Who Are Internet Trolls? Psychologists Build a Profile

Psychopathy and sadism play a prominent role among those who choose to take it up. 

The dangers of becoming the target of an internet troll are worrying. Besides the uncomfortable aspects one might shake off, internet trolls spread spurious accusations, ruin reputations, and have even caused cases of suicide. It’s important to understand the phenomenon of trolling and those who perpetrate it, as some research suggests it may be more pervasive and cause longer lasting damage than traditional antisocial behaviors.  


Surprisingly, little research has gone into the phenomenon. Trolling and cyber bullying are somewhat related. Trolls glorify in their own worldview. As such, they bait others of different bends on social media in order to mock and abuse them. They're motivated by a need for attention, by boredom, by a flash of excitement due to causing others pain, or by exacting revenge. 

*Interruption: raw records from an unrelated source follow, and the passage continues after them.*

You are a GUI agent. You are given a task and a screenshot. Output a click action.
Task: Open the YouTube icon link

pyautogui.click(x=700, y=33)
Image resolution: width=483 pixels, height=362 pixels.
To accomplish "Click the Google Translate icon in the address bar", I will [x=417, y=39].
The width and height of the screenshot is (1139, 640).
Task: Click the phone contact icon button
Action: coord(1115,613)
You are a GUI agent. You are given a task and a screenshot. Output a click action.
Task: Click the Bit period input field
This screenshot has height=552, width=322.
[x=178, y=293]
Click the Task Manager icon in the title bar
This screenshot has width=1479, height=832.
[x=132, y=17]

With trolling, the attack must captivate an audience, whereas with cyber bullying it may not be required. Without the shock and attention of others, trolls quickly get bored and move on to the next platform to begin baiting other unsuspecting victims.

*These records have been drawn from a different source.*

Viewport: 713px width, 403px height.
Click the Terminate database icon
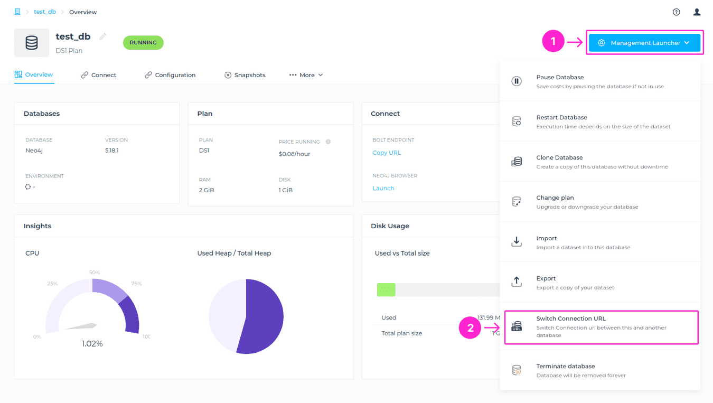517,370
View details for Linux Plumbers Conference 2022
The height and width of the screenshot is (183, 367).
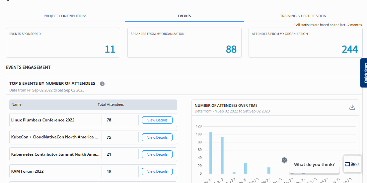tap(157, 120)
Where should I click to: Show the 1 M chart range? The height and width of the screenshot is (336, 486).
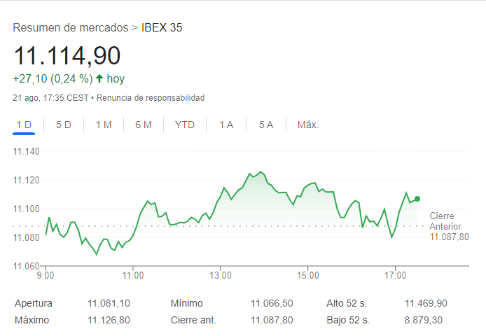pos(104,125)
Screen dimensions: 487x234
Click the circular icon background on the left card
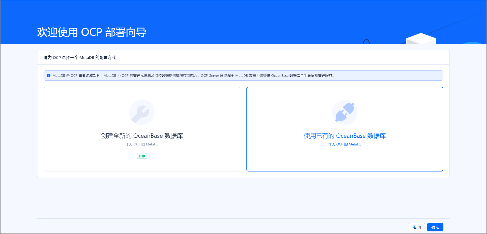tap(142, 112)
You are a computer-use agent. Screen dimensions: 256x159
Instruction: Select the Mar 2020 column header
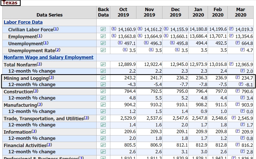(240, 12)
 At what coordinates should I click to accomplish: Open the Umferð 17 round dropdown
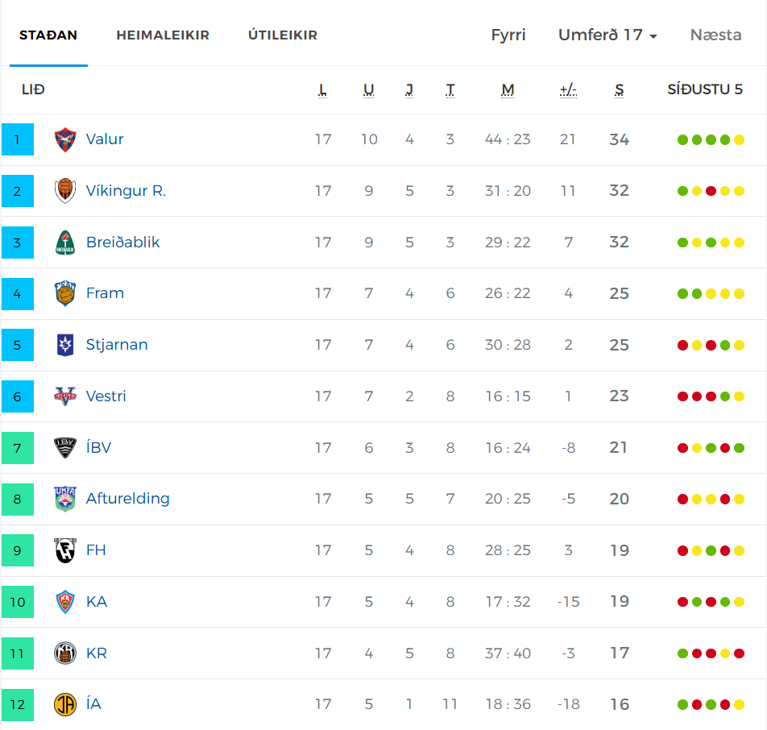[x=607, y=35]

One facet of social media that’s given space for trolls to thrive is the “online disinhibiton effect.” This is the idea that one can remain anonymous online and so not experience any of the negative social impacts that similar face-to-face encounters elicit. Though psychologists have done a good job at explaining the forces which gave birth to the troll, they don’t really know who these people are and what drives them.


Bullying on and offline is often perpetrated by those with similar personality traits. Getty Images.

Two Australian researchers, in a study recently published in the journal Personality and Individual Differences, now give us fresh insight into this disturbing trend. These psychologists set out to describe the personality profile of your average, internet troll.

Natalie Sest and Evita March at Federation University in Australia conducted the study. They developed an online questionnaire out of a number of other psychological metrics. It quantified their personality traits and what kind of behaviors they displayed online. First, researchers looked at the Global Assessment of Internet Trolling (GAIT). This was originally a four question assessment. Sest and March added four more items, and now suggest that the original may not be sufficient.

Items included statements like, “Although some people think my posts/comments are offensive, I think they are funny.” Respondents answer somewhere along a five point scale, where 1 = Strongly Disagree and 5 = Strongly Agree. Sadism was measured through the Short Sadistic Impulse Scale. Qualifying statements included, “Payback needs to be quick and nasty” and “People would enjoy hurting others if they gave it a go.” Respondents answered using the same five-point scale.

Lastly, empathy was measured using the Empathy Quotient. This test includes a four-point scale, where 1 = Strongly Disagree and 4 = Strongly Agree. Items include, “I am good at predicting how someone will feel,” and “I get upset if I see people suffering on news programs.” It also evaluates social skills with items like, “I find it hard to know what to do in a social situation.”


Many trolls have poor social skills and act out as a form of revenge. Pexels.

415 participants took the assessment. 36% were men and 63% women. Their average age was 23. What they found was that men were far more likely to become trolls. They had higher levels of psychopathy and sadism, which is what ultimately predicted trolling. Trolls aren’t necessarily devoid of empathy. Instead, they have high levels of cognitive empathy, or understanding the emotions of others, but far less affective empathy, or internalizing those emotions, sort of feeling them for yourself.

Their psychopathic tendencies tended to outweigh total empathy. Trolls usually had poor social skills, too. Rather than act as an outlet for pent-up frustration, researchers found that trolling actually ended in negative psychological outcomes for the troll, even though they were the perpetrator.

Researchers wrote that, “Trolls employ an empathic strategy of predicting and recognizing the emotional suffering of their victims, while abstaining from the experience of these negative emotions. Thus, trolls appear to be master manipulators of both cyber-settings and their victims' emotions.”